### Work order
Please repeat all the entries. Nothing may differ.
*** Task material ***
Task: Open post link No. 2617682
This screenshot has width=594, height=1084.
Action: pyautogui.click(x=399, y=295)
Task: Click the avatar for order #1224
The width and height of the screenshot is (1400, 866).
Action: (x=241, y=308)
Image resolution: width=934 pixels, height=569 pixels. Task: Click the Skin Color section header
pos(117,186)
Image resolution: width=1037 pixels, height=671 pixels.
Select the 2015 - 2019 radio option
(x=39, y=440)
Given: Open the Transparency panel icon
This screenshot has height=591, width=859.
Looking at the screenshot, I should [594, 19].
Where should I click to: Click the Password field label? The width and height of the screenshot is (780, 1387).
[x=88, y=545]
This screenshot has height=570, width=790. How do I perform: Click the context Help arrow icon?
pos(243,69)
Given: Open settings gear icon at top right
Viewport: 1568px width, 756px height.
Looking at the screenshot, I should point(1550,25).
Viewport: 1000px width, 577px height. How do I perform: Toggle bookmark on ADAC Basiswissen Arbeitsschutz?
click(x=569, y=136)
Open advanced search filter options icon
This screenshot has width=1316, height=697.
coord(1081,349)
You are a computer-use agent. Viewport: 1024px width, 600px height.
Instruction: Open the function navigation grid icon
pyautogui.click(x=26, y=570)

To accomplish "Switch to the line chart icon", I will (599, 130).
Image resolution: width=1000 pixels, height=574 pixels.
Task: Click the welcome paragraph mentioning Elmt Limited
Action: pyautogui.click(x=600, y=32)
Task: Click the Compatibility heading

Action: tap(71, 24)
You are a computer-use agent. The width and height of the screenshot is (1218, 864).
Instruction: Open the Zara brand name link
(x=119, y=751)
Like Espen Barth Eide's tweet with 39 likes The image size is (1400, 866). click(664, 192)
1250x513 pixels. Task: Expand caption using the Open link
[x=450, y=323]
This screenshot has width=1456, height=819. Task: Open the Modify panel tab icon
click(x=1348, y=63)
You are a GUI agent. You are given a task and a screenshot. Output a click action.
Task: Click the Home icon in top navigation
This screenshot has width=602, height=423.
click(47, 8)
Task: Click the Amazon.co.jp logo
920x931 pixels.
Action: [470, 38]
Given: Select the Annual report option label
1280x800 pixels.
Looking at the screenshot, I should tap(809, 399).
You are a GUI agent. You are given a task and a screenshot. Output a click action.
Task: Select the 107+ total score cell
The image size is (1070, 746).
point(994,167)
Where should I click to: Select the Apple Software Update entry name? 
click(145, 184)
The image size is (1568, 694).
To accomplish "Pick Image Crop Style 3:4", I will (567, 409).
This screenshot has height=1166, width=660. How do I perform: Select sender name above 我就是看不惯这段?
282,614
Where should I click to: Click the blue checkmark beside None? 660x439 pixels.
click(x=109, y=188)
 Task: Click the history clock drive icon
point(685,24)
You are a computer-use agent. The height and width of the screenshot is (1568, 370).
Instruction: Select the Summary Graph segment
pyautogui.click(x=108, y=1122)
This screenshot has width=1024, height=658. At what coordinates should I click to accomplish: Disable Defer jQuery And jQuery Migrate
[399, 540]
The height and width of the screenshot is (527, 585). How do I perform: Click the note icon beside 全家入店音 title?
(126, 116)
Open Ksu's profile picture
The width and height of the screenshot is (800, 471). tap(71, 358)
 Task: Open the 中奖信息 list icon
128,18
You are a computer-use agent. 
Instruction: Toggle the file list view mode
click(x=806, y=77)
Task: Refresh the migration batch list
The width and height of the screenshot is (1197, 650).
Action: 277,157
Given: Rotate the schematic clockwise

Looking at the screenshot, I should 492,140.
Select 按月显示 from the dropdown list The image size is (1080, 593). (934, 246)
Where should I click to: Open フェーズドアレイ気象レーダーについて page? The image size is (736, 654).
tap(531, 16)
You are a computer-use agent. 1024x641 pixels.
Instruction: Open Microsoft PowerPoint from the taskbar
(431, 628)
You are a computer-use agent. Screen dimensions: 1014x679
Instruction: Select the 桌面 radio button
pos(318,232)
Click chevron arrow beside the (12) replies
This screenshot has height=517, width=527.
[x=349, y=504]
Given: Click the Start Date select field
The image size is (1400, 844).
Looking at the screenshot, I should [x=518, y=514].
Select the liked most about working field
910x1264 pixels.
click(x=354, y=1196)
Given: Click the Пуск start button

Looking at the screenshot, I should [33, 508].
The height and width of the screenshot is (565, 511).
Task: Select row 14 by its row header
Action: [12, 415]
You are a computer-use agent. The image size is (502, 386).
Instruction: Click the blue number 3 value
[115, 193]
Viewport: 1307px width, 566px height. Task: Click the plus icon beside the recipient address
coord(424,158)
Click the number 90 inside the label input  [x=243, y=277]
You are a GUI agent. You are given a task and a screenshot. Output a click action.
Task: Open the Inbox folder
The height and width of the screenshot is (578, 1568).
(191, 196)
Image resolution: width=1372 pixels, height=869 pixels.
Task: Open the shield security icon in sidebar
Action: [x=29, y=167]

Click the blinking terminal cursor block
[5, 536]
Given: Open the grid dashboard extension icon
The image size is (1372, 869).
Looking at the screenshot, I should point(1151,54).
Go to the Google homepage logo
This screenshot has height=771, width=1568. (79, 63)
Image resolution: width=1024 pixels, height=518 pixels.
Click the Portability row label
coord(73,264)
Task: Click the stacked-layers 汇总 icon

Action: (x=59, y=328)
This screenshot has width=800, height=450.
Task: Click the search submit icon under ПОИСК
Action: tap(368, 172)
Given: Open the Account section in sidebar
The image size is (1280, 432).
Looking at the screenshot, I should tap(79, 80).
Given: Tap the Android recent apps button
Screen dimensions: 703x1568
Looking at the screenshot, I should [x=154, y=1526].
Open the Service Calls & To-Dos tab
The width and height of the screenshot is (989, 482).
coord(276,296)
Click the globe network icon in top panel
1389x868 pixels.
*** End of Task material ***
### Reply to the exercise
Task: Open post link No. 2617682
This screenshot has width=594, height=1084.
Action: pyautogui.click(x=399, y=295)
Task: Click the avatar for order #1224
The width and height of the screenshot is (1400, 866).
Action: (x=241, y=308)
Image resolution: width=934 pixels, height=569 pixels. Task: Click the Skin Color section header
pos(117,186)
Image resolution: width=1037 pixels, height=671 pixels.
Select the 2015 - 2019 radio option
(x=39, y=440)
Given: Open the Transparency panel icon
This screenshot has height=591, width=859.
Looking at the screenshot, I should [594, 19].
Where should I click to: Click the Password field label? The width and height of the screenshot is (780, 1387).
[x=88, y=545]
This screenshot has height=570, width=790. How do I perform: Click the context Help arrow icon?
pos(243,69)
Given: Open settings gear icon at top right
Viewport: 1568px width, 756px height.
Looking at the screenshot, I should point(1550,25).
Viewport: 1000px width, 577px height. How do I perform: Toggle bookmark on ADAC Basiswissen Arbeitsschutz?
click(x=569, y=136)
Open advanced search filter options icon
This screenshot has width=1316, height=697.
coord(1081,349)
You are a computer-use agent. Viewport: 1024px width, 600px height.
Instruction: Open the function navigation grid icon
pyautogui.click(x=26, y=570)

To accomplish "Switch to the line chart icon", I will (599, 130).
Image resolution: width=1000 pixels, height=574 pixels.
Task: Click the welcome paragraph mentioning Elmt Limited
Action: pyautogui.click(x=600, y=32)
Task: Click the Compatibility heading

Action: tap(71, 24)
You are a computer-use agent. The width and height of the screenshot is (1218, 864).
Instruction: Open the Zara brand name link
(x=119, y=751)
Like Espen Barth Eide's tweet with 39 likes The image size is (1400, 866). click(664, 192)
1250x513 pixels. Task: Expand caption using the Open link
[x=450, y=323]
This screenshot has width=1456, height=819. Task: Open the Modify panel tab icon
click(x=1348, y=63)
You are a GUI agent. You are given a task and a screenshot. Output a click action.
Task: Click the Home icon in top navigation
This screenshot has width=602, height=423.
click(47, 8)
Task: Click the Amazon.co.jp logo
920x931 pixels.
Action: [470, 38]
Given: Select the Annual report option label
1280x800 pixels.
Looking at the screenshot, I should tap(809, 399).
You are a GUI agent. You are given a task and a screenshot. Output a click action.
Task: Select the 107+ total score cell
The image size is (1070, 746).
point(994,167)
Where should I click to: Select the Apple Software Update entry name? 
click(145, 184)
The image size is (1568, 694).
To accomplish "Pick Image Crop Style 3:4", I will (567, 409).
This screenshot has height=1166, width=660. How do I perform: Select sender name above 我就是看不惯这段?
282,614
Where should I click to: Click the blue checkmark beside None? 660x439 pixels.
click(x=109, y=188)
 Task: Click the history clock drive icon
point(685,24)
You are a computer-use agent. The height and width of the screenshot is (1568, 370).
Instruction: Select the Summary Graph segment
pyautogui.click(x=108, y=1122)
This screenshot has width=1024, height=658. At what coordinates should I click to accomplish: Disable Defer jQuery And jQuery Migrate
[399, 540]
The height and width of the screenshot is (527, 585). How do I perform: Click the note icon beside 全家入店音 title?
(126, 116)
Open Ksu's profile picture
The width and height of the screenshot is (800, 471). tap(71, 358)
 Task: Open the 中奖信息 list icon
128,18
You are a computer-use agent. 
Instruction: Toggle the file list view mode
click(x=806, y=77)
Task: Refresh the migration batch list
The width and height of the screenshot is (1197, 650).
Action: 277,157
Given: Rotate the schematic clockwise

Looking at the screenshot, I should 492,140.
Select 按月显示 from the dropdown list The image size is (1080, 593). (934, 246)
Where should I click to: Open フェーズドアレイ気象レーダーについて page? The image size is (736, 654).
tap(531, 16)
You are a computer-use agent. 1024x641 pixels.
Instruction: Open Microsoft PowerPoint from the taskbar
(431, 628)
You are a computer-use agent. Screen dimensions: 1014x679
Instruction: Select the 桌面 radio button
pos(318,232)
Click chevron arrow beside the (12) replies
This screenshot has height=517, width=527.
[x=349, y=504]
Given: Click the Start Date select field
The image size is (1400, 844).
Looking at the screenshot, I should [x=518, y=514].
Select the liked most about working field
910x1264 pixels.
click(x=354, y=1196)
Given: Click the Пуск start button

Looking at the screenshot, I should [33, 508].
The height and width of the screenshot is (565, 511).
Task: Select row 14 by its row header
Action: [12, 415]
You are a computer-use agent. The image size is (502, 386).
Instruction: Click the blue number 3 value
[115, 193]
Viewport: 1307px width, 566px height. Task: Click the plus icon beside the recipient address
coord(424,158)
Click the number 90 inside the label input  [x=243, y=277]
You are a GUI agent. You are given a task and a screenshot. Output a click action.
Task: Open the Inbox folder
The height and width of the screenshot is (578, 1568).
(191, 196)
Image resolution: width=1372 pixels, height=869 pixels.
Task: Open the shield security icon in sidebar
Action: [x=29, y=167]

Click the blinking terminal cursor block
[5, 536]
Given: Open the grid dashboard extension icon
The image size is (1372, 869).
Looking at the screenshot, I should point(1151,54).
Go to the Google homepage logo
This screenshot has height=771, width=1568. (79, 63)
Image resolution: width=1024 pixels, height=518 pixels.
Click the Portability row label
coord(73,264)
Task: Click the stacked-layers 汇总 icon

Action: (x=59, y=328)
This screenshot has width=800, height=450.
Task: Click the search submit icon under ПОИСК
Action: tap(368, 172)
Given: Open the Account section in sidebar
The image size is (1280, 432).
Looking at the screenshot, I should tap(79, 80).
Given: Tap the Android recent apps button
Screen dimensions: 703x1568
Looking at the screenshot, I should [x=154, y=1526].
Open the Service Calls & To-Dos tab
The width and height of the screenshot is (989, 482).
coord(276,296)
Click the globe network icon in top panel
1389x868 pixels.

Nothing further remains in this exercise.